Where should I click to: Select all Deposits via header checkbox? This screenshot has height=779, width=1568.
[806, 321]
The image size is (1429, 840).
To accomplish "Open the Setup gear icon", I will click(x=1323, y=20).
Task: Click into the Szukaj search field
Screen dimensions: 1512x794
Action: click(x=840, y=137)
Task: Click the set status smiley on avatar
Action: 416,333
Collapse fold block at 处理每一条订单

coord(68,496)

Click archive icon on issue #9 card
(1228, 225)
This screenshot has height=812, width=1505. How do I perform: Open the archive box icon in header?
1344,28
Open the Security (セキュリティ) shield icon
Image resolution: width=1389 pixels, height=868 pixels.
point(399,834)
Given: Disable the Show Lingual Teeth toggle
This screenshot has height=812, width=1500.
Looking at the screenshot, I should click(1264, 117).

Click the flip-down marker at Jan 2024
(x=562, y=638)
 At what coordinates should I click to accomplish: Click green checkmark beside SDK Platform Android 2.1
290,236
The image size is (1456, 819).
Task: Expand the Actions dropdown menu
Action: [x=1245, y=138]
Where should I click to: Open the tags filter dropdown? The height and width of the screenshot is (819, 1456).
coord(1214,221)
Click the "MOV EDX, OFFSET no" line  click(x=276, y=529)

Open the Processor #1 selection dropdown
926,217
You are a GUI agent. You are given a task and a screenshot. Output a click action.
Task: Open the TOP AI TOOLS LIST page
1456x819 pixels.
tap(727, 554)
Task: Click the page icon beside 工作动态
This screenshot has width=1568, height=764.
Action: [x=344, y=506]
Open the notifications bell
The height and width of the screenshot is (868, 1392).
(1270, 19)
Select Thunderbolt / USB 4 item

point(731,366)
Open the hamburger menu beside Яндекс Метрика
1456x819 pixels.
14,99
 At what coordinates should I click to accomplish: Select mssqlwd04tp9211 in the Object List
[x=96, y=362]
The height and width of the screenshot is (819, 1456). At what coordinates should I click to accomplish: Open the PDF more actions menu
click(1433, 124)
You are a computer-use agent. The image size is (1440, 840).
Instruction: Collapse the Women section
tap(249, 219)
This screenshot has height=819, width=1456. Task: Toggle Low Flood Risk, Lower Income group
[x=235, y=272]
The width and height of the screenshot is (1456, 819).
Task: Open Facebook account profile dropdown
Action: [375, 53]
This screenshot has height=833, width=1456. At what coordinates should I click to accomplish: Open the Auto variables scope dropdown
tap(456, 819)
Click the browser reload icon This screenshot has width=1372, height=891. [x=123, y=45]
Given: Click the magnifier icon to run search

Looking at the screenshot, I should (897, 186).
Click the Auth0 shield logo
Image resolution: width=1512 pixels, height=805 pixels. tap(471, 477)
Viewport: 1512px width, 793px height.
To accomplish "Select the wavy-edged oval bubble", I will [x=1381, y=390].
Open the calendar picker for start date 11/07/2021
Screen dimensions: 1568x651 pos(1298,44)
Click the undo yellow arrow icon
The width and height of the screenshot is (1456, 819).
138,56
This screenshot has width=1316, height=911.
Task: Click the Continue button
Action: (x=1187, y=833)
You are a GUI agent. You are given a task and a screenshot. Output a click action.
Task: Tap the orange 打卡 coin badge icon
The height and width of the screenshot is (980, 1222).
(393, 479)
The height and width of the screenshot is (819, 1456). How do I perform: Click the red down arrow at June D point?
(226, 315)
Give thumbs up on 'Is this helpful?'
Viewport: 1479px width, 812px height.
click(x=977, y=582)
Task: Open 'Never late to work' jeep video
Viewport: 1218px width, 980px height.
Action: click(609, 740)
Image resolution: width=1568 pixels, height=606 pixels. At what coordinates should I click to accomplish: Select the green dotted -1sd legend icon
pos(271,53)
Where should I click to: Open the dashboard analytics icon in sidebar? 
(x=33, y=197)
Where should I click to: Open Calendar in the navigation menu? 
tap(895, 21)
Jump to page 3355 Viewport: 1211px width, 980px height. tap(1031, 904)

^^^^^^^^

## Exercise brief
What lines in the listing include the string "will"? Copy them out.

## Expected answer
To accomplish "Open the Setup gear icon", I will click(x=1323, y=20).
To accomplish "Select the wavy-edged oval bubble", I will [x=1381, y=390].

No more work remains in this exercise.